What the task requires: Out of the records below, copy all lines in which the word "provides" occurs.

Data under study:
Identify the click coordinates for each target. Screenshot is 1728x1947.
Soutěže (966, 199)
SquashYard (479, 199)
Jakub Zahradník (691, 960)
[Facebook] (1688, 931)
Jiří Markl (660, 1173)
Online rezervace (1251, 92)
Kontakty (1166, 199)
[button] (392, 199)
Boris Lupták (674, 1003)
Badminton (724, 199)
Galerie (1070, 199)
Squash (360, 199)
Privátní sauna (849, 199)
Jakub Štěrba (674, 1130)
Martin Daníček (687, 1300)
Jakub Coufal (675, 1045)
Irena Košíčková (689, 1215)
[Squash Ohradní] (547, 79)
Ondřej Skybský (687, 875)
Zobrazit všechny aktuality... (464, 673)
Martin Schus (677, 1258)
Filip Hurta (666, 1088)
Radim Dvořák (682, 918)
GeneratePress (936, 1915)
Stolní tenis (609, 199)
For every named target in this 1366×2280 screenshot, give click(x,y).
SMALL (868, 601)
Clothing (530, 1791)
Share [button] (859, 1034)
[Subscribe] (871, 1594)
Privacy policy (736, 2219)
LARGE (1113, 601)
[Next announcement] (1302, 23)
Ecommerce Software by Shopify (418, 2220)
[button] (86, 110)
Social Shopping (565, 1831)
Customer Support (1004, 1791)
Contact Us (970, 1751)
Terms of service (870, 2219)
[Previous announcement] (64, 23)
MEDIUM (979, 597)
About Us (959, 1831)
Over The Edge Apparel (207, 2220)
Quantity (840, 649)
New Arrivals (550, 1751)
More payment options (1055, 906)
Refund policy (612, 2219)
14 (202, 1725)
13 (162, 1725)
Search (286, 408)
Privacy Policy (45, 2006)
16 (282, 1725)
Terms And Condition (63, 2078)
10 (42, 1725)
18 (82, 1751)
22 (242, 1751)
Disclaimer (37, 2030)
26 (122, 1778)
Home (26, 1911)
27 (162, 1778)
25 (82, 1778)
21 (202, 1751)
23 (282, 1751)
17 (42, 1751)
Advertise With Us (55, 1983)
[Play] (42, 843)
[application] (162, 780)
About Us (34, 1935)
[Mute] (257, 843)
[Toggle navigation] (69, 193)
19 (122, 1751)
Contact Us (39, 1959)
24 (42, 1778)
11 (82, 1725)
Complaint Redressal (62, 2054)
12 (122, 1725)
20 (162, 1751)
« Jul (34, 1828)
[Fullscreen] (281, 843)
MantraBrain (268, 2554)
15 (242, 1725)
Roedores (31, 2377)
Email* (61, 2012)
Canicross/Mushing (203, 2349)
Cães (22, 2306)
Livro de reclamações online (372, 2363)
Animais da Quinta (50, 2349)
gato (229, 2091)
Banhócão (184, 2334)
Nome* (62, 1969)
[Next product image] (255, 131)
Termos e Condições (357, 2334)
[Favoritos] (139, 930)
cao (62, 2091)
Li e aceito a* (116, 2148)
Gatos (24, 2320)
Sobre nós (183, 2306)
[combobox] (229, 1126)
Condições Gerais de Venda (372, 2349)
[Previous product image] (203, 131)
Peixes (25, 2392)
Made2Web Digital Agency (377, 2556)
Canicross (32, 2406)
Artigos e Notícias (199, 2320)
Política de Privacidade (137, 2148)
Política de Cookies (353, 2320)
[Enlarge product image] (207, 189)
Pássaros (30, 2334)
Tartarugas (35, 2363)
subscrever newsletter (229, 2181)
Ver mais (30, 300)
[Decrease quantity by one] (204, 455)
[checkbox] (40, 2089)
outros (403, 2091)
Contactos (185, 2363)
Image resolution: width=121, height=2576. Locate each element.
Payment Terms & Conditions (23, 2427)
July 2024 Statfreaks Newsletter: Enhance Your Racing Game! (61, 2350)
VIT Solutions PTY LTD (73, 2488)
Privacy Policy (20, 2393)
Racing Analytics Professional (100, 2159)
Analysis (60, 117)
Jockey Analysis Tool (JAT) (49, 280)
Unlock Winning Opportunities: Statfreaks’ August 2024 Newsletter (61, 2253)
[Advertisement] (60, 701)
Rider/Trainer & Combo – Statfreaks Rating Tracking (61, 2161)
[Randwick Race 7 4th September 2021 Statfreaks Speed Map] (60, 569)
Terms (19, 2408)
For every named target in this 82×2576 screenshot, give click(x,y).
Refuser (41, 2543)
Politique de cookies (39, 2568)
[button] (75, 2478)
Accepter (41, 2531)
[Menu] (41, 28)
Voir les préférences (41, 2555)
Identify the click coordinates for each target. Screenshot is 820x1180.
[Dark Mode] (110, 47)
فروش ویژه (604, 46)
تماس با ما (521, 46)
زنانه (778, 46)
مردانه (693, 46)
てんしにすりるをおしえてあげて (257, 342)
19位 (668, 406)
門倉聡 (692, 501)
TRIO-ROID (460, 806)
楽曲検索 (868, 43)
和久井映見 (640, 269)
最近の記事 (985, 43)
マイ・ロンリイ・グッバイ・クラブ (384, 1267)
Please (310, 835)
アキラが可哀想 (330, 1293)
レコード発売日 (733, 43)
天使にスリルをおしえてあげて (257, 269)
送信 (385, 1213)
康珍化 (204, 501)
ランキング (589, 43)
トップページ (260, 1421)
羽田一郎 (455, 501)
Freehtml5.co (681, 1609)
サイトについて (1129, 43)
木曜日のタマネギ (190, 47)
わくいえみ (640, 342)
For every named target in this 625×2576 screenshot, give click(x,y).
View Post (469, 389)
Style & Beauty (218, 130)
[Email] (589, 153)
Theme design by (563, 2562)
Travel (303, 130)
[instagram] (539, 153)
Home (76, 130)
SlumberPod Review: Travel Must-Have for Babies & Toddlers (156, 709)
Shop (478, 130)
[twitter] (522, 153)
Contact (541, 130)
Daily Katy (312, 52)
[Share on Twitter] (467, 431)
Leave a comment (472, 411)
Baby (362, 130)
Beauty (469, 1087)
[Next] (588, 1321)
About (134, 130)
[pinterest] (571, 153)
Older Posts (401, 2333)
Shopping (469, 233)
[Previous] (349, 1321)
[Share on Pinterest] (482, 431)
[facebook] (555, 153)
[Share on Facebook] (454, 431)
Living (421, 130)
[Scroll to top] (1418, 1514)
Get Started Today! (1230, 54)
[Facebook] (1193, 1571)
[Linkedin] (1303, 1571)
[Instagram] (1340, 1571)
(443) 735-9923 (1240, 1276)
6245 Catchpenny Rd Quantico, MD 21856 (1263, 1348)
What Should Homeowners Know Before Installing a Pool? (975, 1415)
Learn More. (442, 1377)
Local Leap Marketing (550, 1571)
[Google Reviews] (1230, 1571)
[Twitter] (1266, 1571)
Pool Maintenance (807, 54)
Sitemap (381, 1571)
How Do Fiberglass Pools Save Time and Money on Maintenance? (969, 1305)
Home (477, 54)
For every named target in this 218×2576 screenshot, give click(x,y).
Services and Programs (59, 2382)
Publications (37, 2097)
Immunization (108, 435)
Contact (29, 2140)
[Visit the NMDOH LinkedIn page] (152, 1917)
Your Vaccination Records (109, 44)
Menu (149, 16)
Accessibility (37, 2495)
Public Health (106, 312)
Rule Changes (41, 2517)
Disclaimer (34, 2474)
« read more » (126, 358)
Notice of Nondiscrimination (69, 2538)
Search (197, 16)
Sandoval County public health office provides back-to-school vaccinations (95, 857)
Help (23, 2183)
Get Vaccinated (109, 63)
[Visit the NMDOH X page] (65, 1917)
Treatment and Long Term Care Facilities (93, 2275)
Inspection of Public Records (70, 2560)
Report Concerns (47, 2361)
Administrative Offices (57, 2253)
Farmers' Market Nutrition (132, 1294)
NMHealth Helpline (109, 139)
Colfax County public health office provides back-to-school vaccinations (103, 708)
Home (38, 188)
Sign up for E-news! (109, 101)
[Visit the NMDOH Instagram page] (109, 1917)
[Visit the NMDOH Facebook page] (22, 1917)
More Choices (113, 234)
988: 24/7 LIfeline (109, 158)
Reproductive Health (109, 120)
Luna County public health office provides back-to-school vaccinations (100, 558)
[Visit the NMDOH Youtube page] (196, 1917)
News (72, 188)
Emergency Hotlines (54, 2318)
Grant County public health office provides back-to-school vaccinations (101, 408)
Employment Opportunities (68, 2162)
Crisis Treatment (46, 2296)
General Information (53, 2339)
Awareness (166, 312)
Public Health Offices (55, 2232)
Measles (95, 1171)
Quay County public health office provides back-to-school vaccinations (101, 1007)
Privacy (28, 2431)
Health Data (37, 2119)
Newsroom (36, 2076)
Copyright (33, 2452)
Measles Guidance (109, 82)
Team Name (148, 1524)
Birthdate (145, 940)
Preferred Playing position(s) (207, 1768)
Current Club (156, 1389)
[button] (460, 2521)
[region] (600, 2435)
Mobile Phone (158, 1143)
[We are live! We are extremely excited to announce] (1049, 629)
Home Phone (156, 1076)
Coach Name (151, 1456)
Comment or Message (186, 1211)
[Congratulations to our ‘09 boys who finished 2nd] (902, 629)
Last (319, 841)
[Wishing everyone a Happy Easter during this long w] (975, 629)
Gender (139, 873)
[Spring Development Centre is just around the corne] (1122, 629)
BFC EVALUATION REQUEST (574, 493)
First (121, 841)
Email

Answer for the task:
Sandoval County public health office provides back-to-school vaccinations (95, 857)
Colfax County public health office provides back-to-school vaccinations (103, 708)
Luna County public health office provides back-to-school vaccinations (100, 558)
Grant County public health office provides back-to-school vaccinations (101, 408)
Quay County public health office provides back-to-school vaccinations (101, 1007)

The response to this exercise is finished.